Apenas para situar a questão em parâmetros literários:
1. Emma, de Jane Austen, é publicado em 1815 na Inglaterra. O livro é dedicado ao príncipe Regente, com autorização do próprio.
A divina Isabelle Huppert, no papel de Emma Bovary com seu "Rodolphe", Christophe Malavoy, na versão de 1991 de Claude Chabrol do clássico de Flaubert.
2. Madame Bovary é publicado na França em 1857 (42 anos depois). O retrato de uma bonita esposa de médico do interior, infinitamente mais inteligente que o seu marido, que busca a felicidade em amores clandestinos, abandonando o lar e a família, chocou. Seu autor, Gustave Flaubert e o editor do romance são levados a julgamento, acusados de atentado aos bons costumes. É em sua defesa neste julgamento que Flaubert profere a famosa frase "Emma Bovary c'est moi" (Emma Bovary sou eu), na tentativa de convencer aos presentes que se tratava de um personagem fictício de um romance. Ele é absolvido no julgamento.
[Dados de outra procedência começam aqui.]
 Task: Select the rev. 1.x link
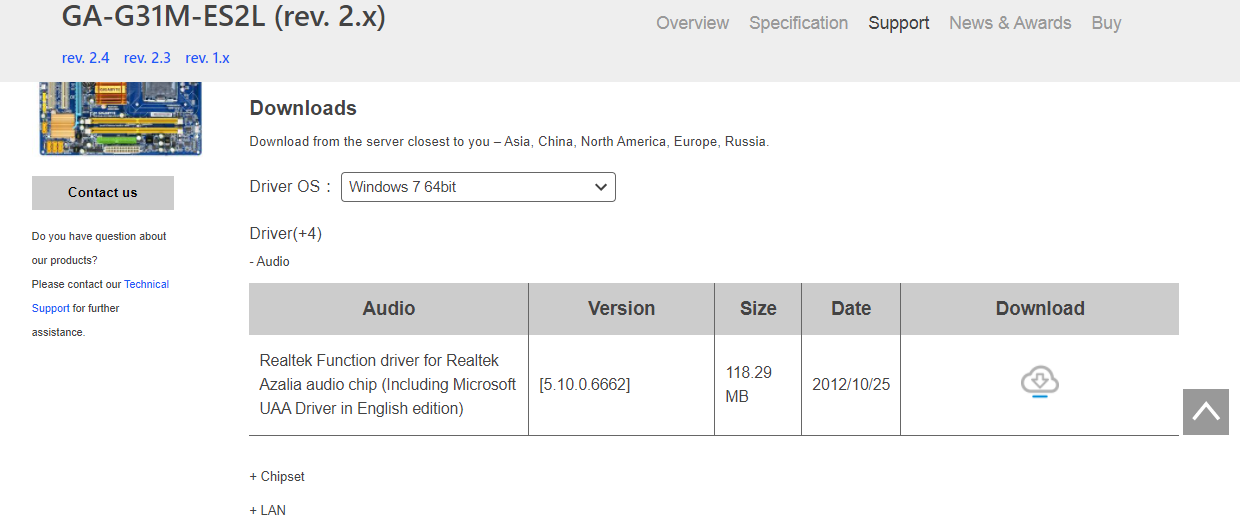click(x=207, y=58)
Trecho (maravilhoso!) da abertura da versão de A Casa de Bonecas com Anthony Hopkins e Claire Bloom, de 1973.
3. Na Noruega, é publicado o drama A Casa de Bonecas, de Henrik Ibsen, em 1879 (64 anos depois de Emma). A história, que teria sido baseada em uma notícia de jornal, narra o caso de Nora Helmer, casada com um homem que menospreza o seu intelecto e a trata como uma boneca, até que descobre que ela havia forjado uma assinatura no passado para obter secretamente um empréstimo para salvá-lo. O choque de ambos é imenso - ele não a reconhece como sua esposa - um doce esquilinho, como ele a chamava - e ela não o reconhece como o seu marido devido à reação dele diante do caso. Afinal, Nora decide abandonar marido e filhos para seguir sua vida (ninguém sabe como). A peça causou tal comoção no público que há uma história de que em Oslo, os restaurantes da época colocavam placas em que se lia: "favor não discutir sobre a peça A Casa de Bonecas", de modo a garantir a paz no local. (Informação do fac-símile da revista Careta, de 1937, publicado no livro Henrik Ibsen no Brasil, organizado por Karl Erik Schøllhammer - aqui, entrevista dele sobre o livro).
Enfim, a pergunta que eu gostaria de refazer é: por que em Emma nada disso aconteceu, embora o livro tenha sido tão anterior a estes dois mencionados? Arrisco dizer que fez diferença o fato de que Emma não deseja abandonar marido e filhos, mas sim, deseja abandonar a IDÉIA de ter marido e filhos, o que torna tudo mais aceitável. O que seria uma punição para mulheres menos dotadas de beleza, fortuna e inteligência, torna-se para Emma um passaporte para a liberdade. Quem sabe todas nós devemos muito mais a uma Emma Woodhouse, que teve um final feliz, do que a uma Emma Bovary, que recebeu um fim trágico e Nora Helmer, cujo futuro era duvidoso.
E o fato de que tudo é dito sem causar escândalo só mostra a engenhosidade desta escritora (que, afinal, não tinha essa intenção mesmo). Sem mencionar que certamente a suposta inocência de Emma certamente contribuiu tanto quanto qualquer atitude revolucionária de outras heroínas para milhares de leitoras alimentarem desejos de liberdade.